Like animals in a jungle, like plants, they adapted, they mutated towards specific defenses and suspicions created to cope with specific threats. Cut a New Yorker open and you would discover convolutions in his brain, tracks in his nervous system, that were not present in any other urban citizenry anywhere.
At first glance, this is an extremely tense and sharp thriller, designed to keep you on the edge of your seat with the increased danger of a hostage situation. My personal experience, coloured probably by the fact that I have seen two of the movie adaptations in the past, was more focused on the characters, such as they are revealed in the very short personal POV chapters, and less on the outcome or on the technical details about the running of the underground trains in New York.
Ordinarily, Bedrick covered only the most dignified news events – Presidential inaugurations, assassinations on the ambassadorial level or better – but he had volunteered for this assignment, sensing its vast potential for human interest.
Like this Bedrick reporter fellow, what kept my interest in the story is the vertical slice through the heart of the city, a revealing dissection that John Godey makes with the precision of a surgeon, from the top of the highest skyscraper [the mayor’s office] to the lowest underground tunnel that moves the red cells/people around the body of the city. Equal space in the economy of the novel is given to the terrorists, to the seventeen hostages, to the people running the underground, to the cops and to the politicians who try to deal with the crisis.
Now that I mentioned names, John Godey is a pseudonym, and the only thing of relevance for me is that the author is a native of the urban jungle, a reason most probably why he speaks with such authoritative voice. The other thing that places the novel precisely in my mind is that dirty, corrosive anti-establishment vibe of the seventies – a time of increase in crime rates and urban decay, of racial tensions and unemployment, of a society struggling to come out of a dark age.
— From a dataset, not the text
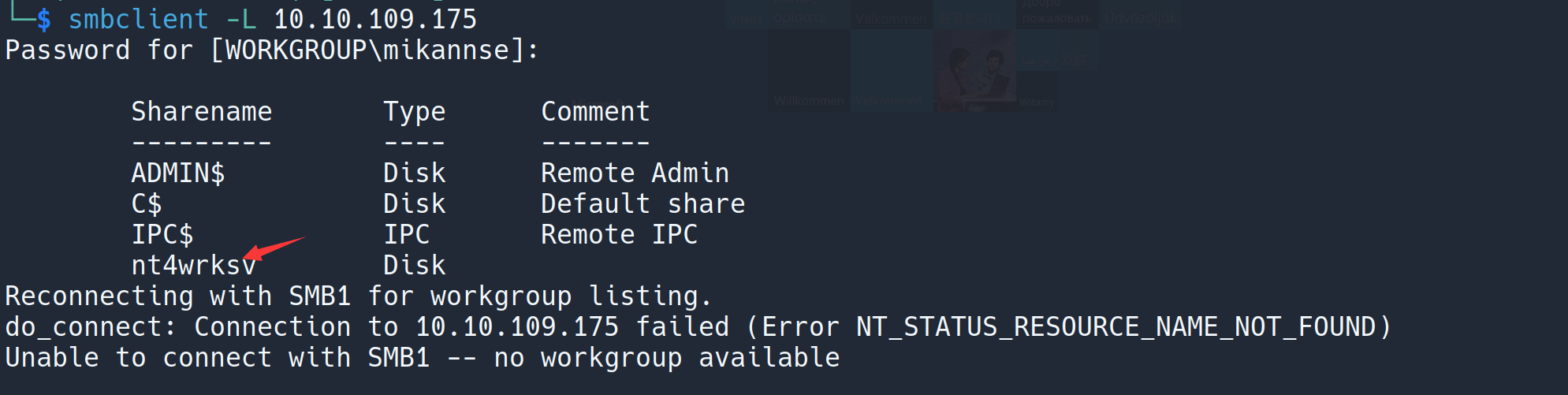The image size is (1568, 395).
Task: Click the Disk type in nt4wrksv row
Action: (414, 266)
I am sick, Prescott thought, sick of cops and criminals and victims and bystanders. Sick of anger and of blood. Sick of what happened today and will happen tomorrow. Sick of white and black, of my job and my friends and my family, of love and of hatred. Above all, I am sick of myself, sick of being sick of the imperfections of the world that nobody would try to fix up even if they knew how.
By the end, this was a very satisfying train ride, both on the action-thriller front and on the human interest angle. I would make some comparisons with “The Day of the Jackal” for the technical details, and “Three Days of the Condor” for the conspiracy theories in high places, but I believe John Godey has managed to find his own personal style with his very large cast engaged in personal [stream-of-conscience] narration.